Grosse Bedeutung misst Halík dem Buch Ijob zu: Es ist ein Prozess gegen Gott. Die Freunde des völlig aller Habe und Macht Entblössten wollen ihm "theologisch" zureden, aber der völlig unschuldig Getroffene rechtet mit Gott – und bekommt gar keine abschliessend beruhigende Antwort. Jeremias 12,1 fasst das so zusammen: "Herr, wenn ich auch mit dir rechten wollte, so behältst du doch Recht; dennoch muss ich vom Recht mit dir reden. Warum gehts doch den Gottlosen so gut, und die Abtrünnigen haben alles in Fülle?" Das ist die berühmte Theodizee-Frage, die Frage nach der Rechtfertigung Gottes angesichts der Welt und der Menschheit so, wie sie sind.

Gott hat ganz offensichtlich die Freiheit des Menschen gewollt, der sich ihm frei zu- oder von ihm abwenden kann. Die "Ur-Sünde" stammt aus dem Geschenk der ambivalenten Freiheit. Die Aufgabe des Menschen ist es, die Frage(n) auszuhalten und das Geheimnis Gottes zu verehren. Seine persönliche Schuld einzusehen und zu bekennen ist kein Klein-Beigeben, auch kein Masochismus, sondern nüchterne Selbsterkenntnis in der Hoffnung auf Vergebung.

Während der transzendente Gott und die säkulare Welt sich gegenüberstehen, sind sie in Jesus Christus vereint, durch ihn ist uns der Zugang zu Gott gewährt. Halík spricht anderen Menschen, Nicht-Christen und "Gott-losen", nicht ab, dass sie Gottes auch gewahr werden können, aber die Wege Gottes sind unerforschlich. Die Toten sind in Gott geborgen, ihnen ist "ewiges Gedächtnis" (in Gott, nicht so sehr in der Erinnerung der Menschen) sicher – wie es die orthodoxen Kirchen unermüdlich singen.

Einige offene Fragen

Das Buch von Halík besticht durch die Weite seiner Sicht und die Tiefe der Ergründung der wichtigsten Fragen. Es wurde 2009 geschrieben, aber erst 2014 auf Deutsch herausgegeben. Ein Buch, das durchaus Bezug auf die Gegenwart nimmt, hätte – vor allem bei diesem Thema – eines aktualisierten Schlusskapitels oder Nachworts bedurft, denn Papst Franziskus hat vor allem eines bewirkt: dass man wieder Hoffnung schöpft. Natürlich ist das Buch so reich, dass dieser Mangel vom Leser selber ausgeglichen werden kann.
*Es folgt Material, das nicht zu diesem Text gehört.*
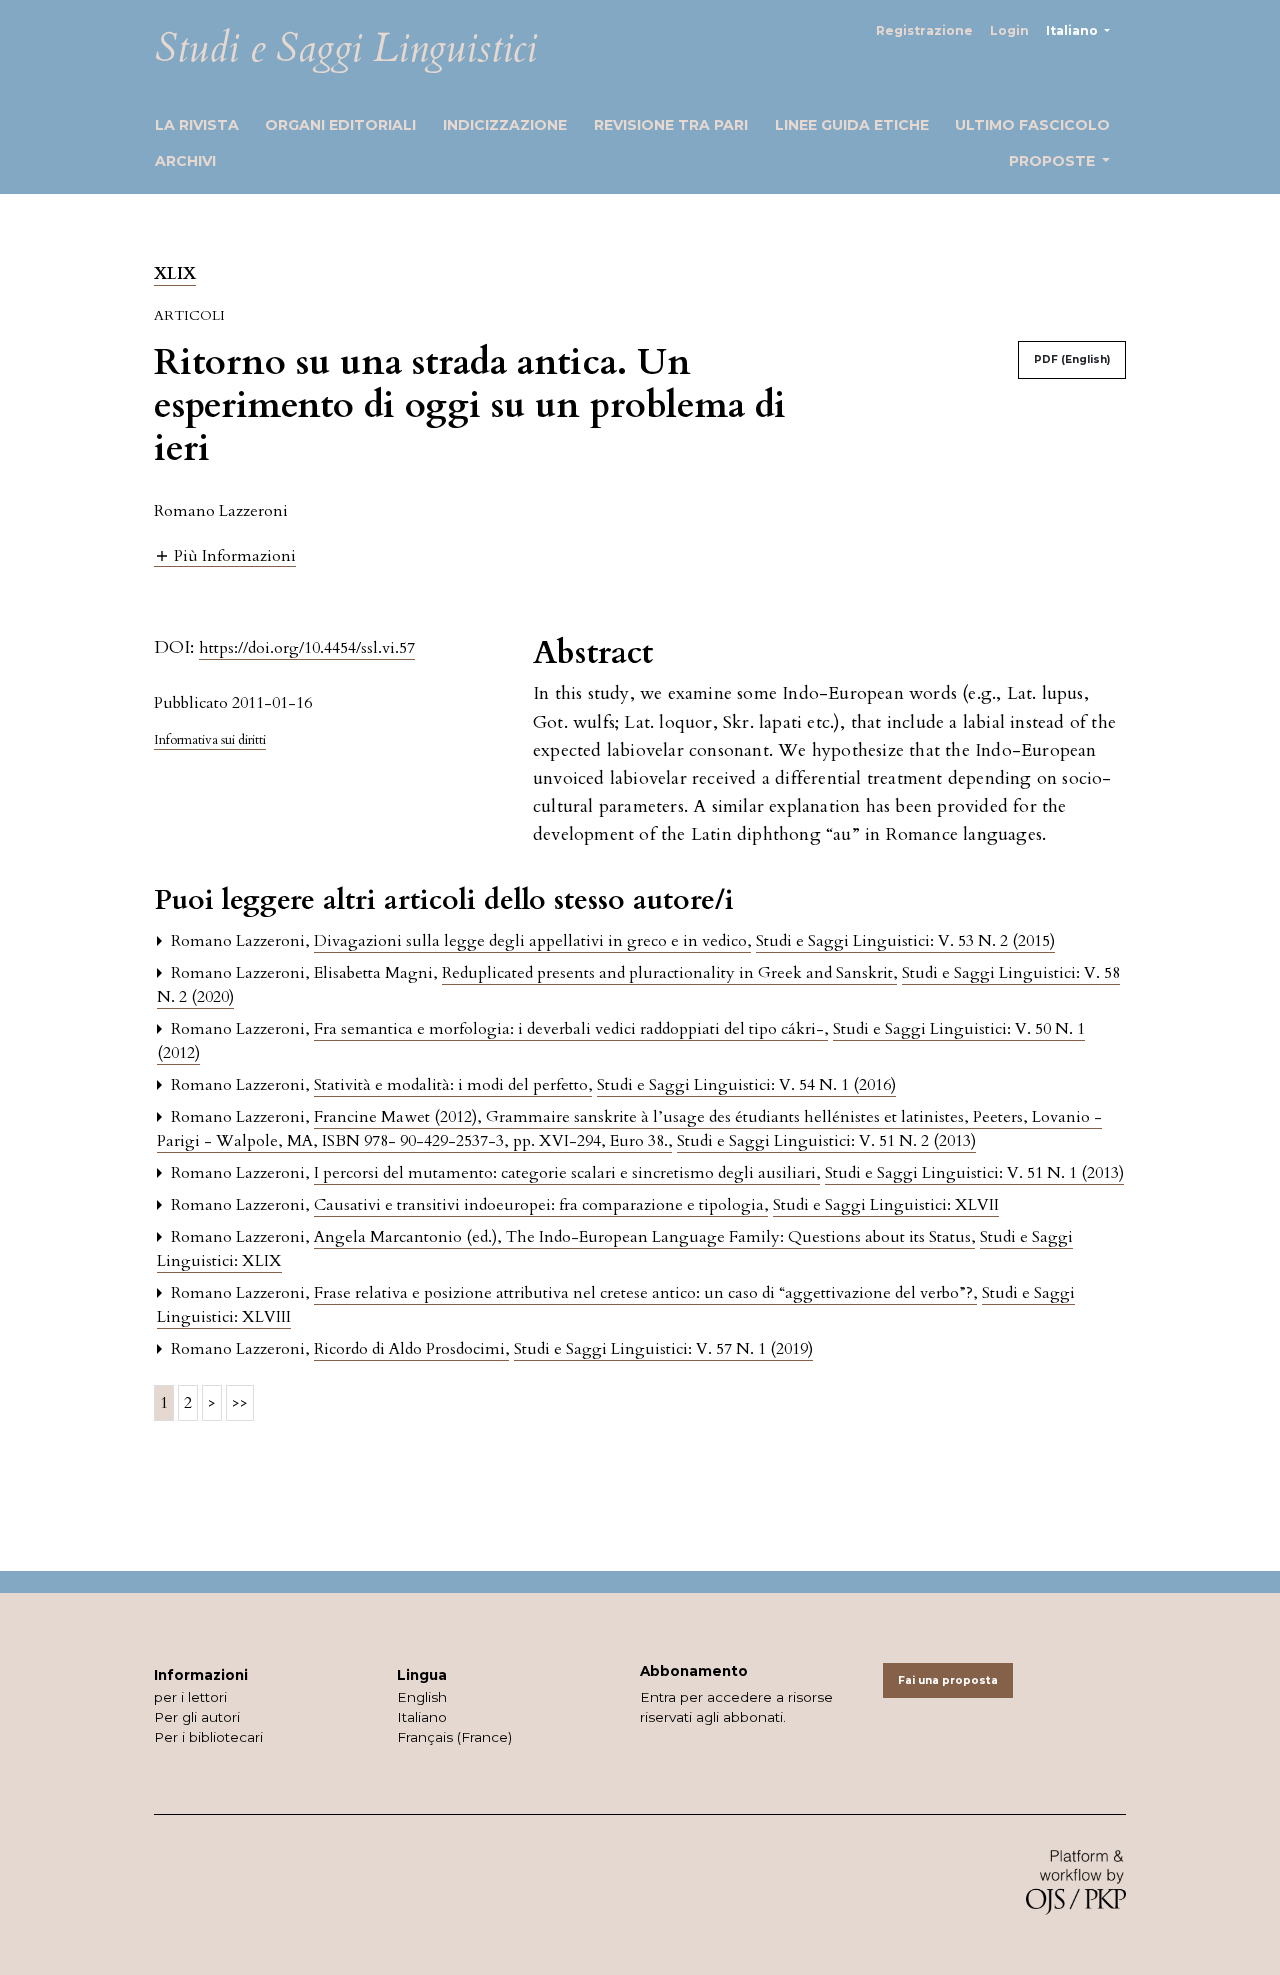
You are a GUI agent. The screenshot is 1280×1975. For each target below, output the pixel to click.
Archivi (185, 161)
Weniger erfreulich ist, dass die deutsche Fassung an manchen Stellen geradezu fehlerhaft ist. Zu "dadurch" gehört "dass" und nicht "indem" (176). Man kann auch nicht von "Priester- oder Ordensgelübden" reden (140) – der Priester legt ein Versprechen ab. Oder "mit Hilfe unserer grossen Macht und unserem grossen Stolz" (141). Oder "zu Beginn seiner Regel, dem Klassiker des westlichen Mönchtums" (136). Wenn man einen Entschluss fasst, nimmt man sich etwas vor, nicht man "setzt sich etwas vor" (115). Es ist die Rede von "schwachen und dunklen Seiten, denen ich mir bewusst bin" (105) – das ist nur eine Auswahl, die zeigt, dass hier bei einem wertvollen, sehr lesenswerten Buch das Lektorat des Verlags zu grosse Schwächen an den Tag legt.

Der grosse Vorzug der Bücher von Tomáš Halík2 ist die Bodenhaftung, die diesen vielseitig gebildeten Mann auszeichnet, und die vornehme Haltung, wenn er irgendwo etwas bemängelt; immer wieder spielt auch die eigene, oft leidvolle Lebenserfahrung hinein, was zeigt, dass hier nicht vom Schreibtisch aus philosophiert wird.

1 Tomáš Halík: Nicht ohne Hoffnung. Glaube im postoptimistischen Zeitalter. Aus dem Tschechischen von Markéta Barth unter Mitarbeit von Benedikt Barth. (Verlag Herder) Freiburg-Basel-Wien 2014, 254 Seiten

1 Rezensionen von Iso Baumer über Bücher von Tomáš Halík: "Geduld mit Gott", in: SKZ 180 (2012), Nr. 29–30, 493 f., und: "Berühre die Wunden", in: forum (Zürich) 23/2013, 7, sowie: "Alle meine Wege sind DIR vertraut", in: SKZ 182 (2014), Nr. 25, 361 f.

Iso Baumer

Iso Baumer

Dr. Iso Baumer, geboren 1929 in St. Gallen, studierte Sprach- und Literaturwissenschaft und war als Gymnasiallehrer in Bern und Lehrbeauftragter für Ostkirchenkunde an der Universität Freiburg (Schweiz) tätig. Er befasste sich früh mit Theologie und verfasste viele Publikationen zur westlichen und östlichen Kirchengeschichte (religiöse Volkskunde, Ostkirchenkunde).